The kitchen was very quiet.

She thought about her father's chair at the head of the family table. She thought about the men who would fill that room tomorrow. Men who watched her grow up. Men who brought gifts to her birthdays. Men who shook her hand at her father's funeral and said we are here for you.

All of them sitting in her father's house tomorrow morning while her brother erased her.

Without her in the room.

Without her even knowing about it until it was done.

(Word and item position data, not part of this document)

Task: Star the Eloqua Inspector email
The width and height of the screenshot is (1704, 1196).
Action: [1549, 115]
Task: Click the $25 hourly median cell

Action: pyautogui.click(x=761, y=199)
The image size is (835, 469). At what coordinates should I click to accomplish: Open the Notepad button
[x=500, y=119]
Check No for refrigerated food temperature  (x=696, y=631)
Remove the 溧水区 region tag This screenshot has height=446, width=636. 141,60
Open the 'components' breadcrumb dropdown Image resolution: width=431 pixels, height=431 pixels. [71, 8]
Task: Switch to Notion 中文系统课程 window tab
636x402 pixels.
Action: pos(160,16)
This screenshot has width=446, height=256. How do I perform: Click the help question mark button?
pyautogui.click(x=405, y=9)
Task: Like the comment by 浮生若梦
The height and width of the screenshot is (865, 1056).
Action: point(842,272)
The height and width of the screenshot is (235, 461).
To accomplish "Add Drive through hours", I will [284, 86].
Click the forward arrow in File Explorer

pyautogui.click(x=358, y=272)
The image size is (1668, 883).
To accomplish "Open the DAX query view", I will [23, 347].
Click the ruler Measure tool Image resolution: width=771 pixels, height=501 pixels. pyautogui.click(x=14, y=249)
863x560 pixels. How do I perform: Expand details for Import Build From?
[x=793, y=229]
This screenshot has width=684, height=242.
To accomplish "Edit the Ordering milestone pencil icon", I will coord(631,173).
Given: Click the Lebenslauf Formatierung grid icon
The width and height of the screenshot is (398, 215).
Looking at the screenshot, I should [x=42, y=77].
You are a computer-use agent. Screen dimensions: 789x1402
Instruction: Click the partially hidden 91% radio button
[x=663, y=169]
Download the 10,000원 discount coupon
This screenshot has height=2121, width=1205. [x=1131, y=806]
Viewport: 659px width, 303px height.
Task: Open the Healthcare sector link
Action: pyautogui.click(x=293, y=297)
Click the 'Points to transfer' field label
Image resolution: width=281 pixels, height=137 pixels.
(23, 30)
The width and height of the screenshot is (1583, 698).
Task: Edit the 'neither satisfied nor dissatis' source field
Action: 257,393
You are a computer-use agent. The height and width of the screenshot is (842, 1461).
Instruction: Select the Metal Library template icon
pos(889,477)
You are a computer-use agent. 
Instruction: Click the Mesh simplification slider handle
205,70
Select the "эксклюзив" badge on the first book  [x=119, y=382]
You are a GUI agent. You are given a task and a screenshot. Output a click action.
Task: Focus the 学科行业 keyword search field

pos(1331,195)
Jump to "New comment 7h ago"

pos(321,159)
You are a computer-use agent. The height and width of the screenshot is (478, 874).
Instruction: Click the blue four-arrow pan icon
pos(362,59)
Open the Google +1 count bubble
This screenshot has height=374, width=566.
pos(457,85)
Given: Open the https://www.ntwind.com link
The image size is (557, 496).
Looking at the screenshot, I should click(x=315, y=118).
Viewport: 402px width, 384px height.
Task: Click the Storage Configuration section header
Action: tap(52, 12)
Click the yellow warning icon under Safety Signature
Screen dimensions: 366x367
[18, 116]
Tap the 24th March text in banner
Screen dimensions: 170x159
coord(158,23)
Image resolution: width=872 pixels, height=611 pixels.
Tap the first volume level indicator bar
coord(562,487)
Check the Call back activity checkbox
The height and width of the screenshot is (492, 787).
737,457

She set her coffee down very carefully.

"What time?" she said.

Dante blinked. Just slightly. "Reina "

"What time is the meeting?"

He looked at her for a long moment. She watched him calculate whether to argue with her. She watched him decide not to.

"Nine o'clock," he said.

She nodded once. She picked up her phone. She had one unread message from a number she did not know sent eleven minutes ago, no name.

You weren't invited because your brother is afraid of you. Don't let him do this without witnesses. A friend.

She stared at the message. Then she looked up at Dante.

"I'm going tomorrow," she said.

He did not say no. He said something much worse.

"I know," he said quietly. "I'll drive you."